Le comité d'organisation des obsèques du président du Mouvement Africain pour la Nouvelle Indépendance et la Démocratie (MANIDEM) vient se prononcer sur la restitution de la dépouille de son président fondateur, Anicet Ekane, décédé le 1er décembre 2025 alors qu’il était en détention.
En effet, dans un communiqué, dont la rédaction de CamerounWeb a obtenu copie, le mouvement politique qualifie le traitement réservé à son président de « traitement inhumain » et estime que ces événements illustrent les risques et sacrifices liés à la lutte pour la démocratie au Cameroun. Selon le communiqué, Anicet Ekane aurait consacré 54 années de sa vie à cet engagement.
Le comité d’organisation des obsèques du président du MANIDEM annonce la publication, dans les prochains jours, d’un premier programme officiel d’hommage et appelle d’ores et déjà à la mobilisation « de toutes les forces soucieuses de progrès » pour accompagner ces moments de deuil.

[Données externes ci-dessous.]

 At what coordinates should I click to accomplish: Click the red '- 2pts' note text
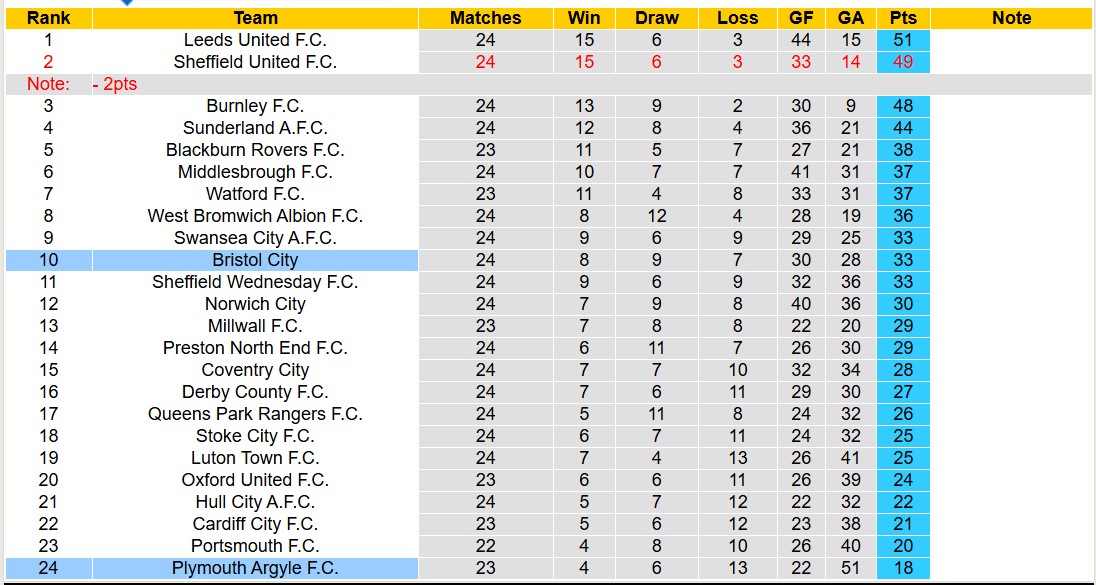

À travers cette sortie, le MANIDEM exprimé sa gratitude à l’égard des avocats de la famille, Maîtres Hyppolite Meli et Emmanuel Simh, saluant leur engagement tout au long de la procédure, ainsi que le soutien des personnes et organisations ayant dénoncé l’arrestation, l’exécution présumée et la rétention de la dépouille.

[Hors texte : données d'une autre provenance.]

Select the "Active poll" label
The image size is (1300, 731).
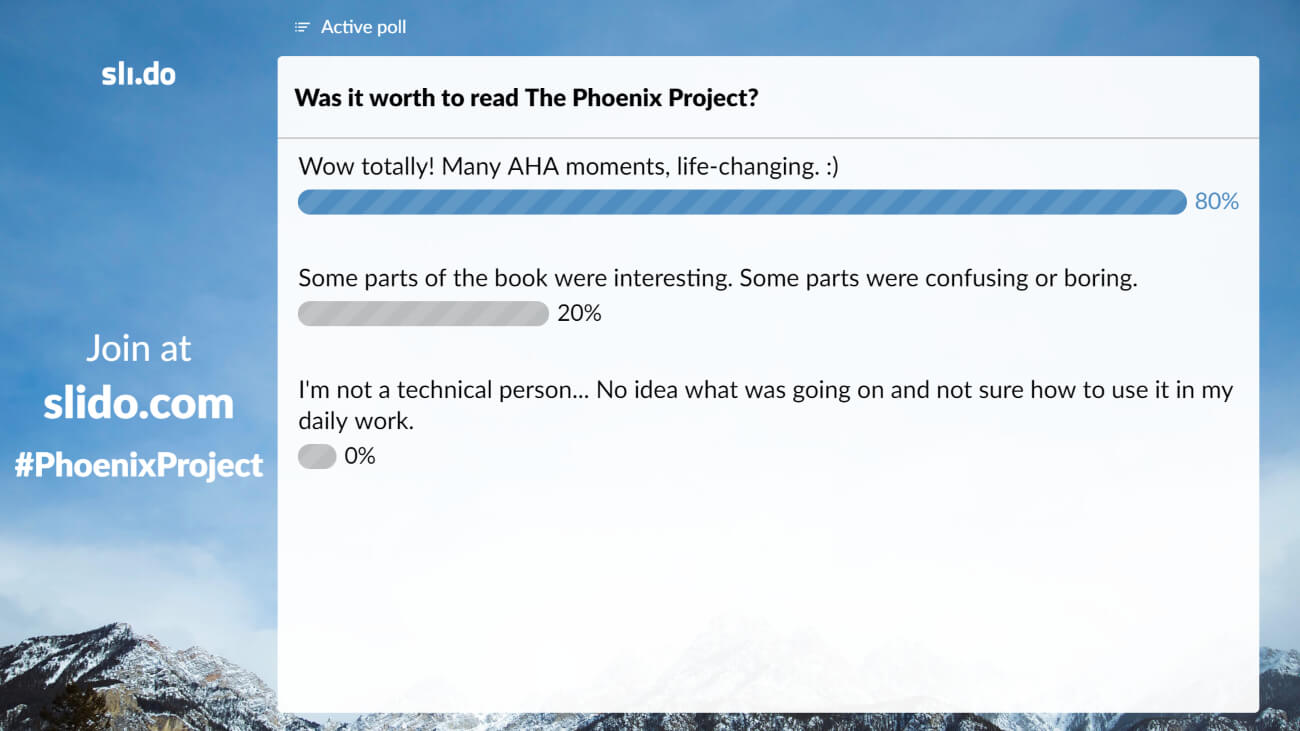point(363,27)
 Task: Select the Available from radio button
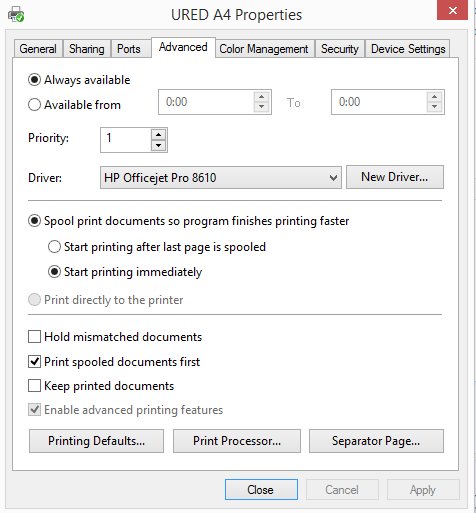click(x=34, y=105)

Le parti assure vouloir poursuivre ce combat « autant que nos compatriotes qui se battent sur divers fronts », laissant entendre une mobilisation politique maintenue malgré les circonstances.

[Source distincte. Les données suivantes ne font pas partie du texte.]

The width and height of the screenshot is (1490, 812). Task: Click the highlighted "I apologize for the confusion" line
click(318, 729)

Il faut rappeler que le 24 octobre 2025, le Président National du MANIDEM, Anicet EKANE, a été interpellé à Douala et conduit à Yaoundé, encagoulé comme une bête sauvage. Il a été enfermé dans une cellule du Secrétariat d’Etat à la Défense (SED), privé de l’appareil médical qui soutenait sa vie. Il meurt le 1er décembre 2025. Trois mois après cette douloureuse disparition, les circonstances ayant entouré sa mort n’ont pas été élucidées.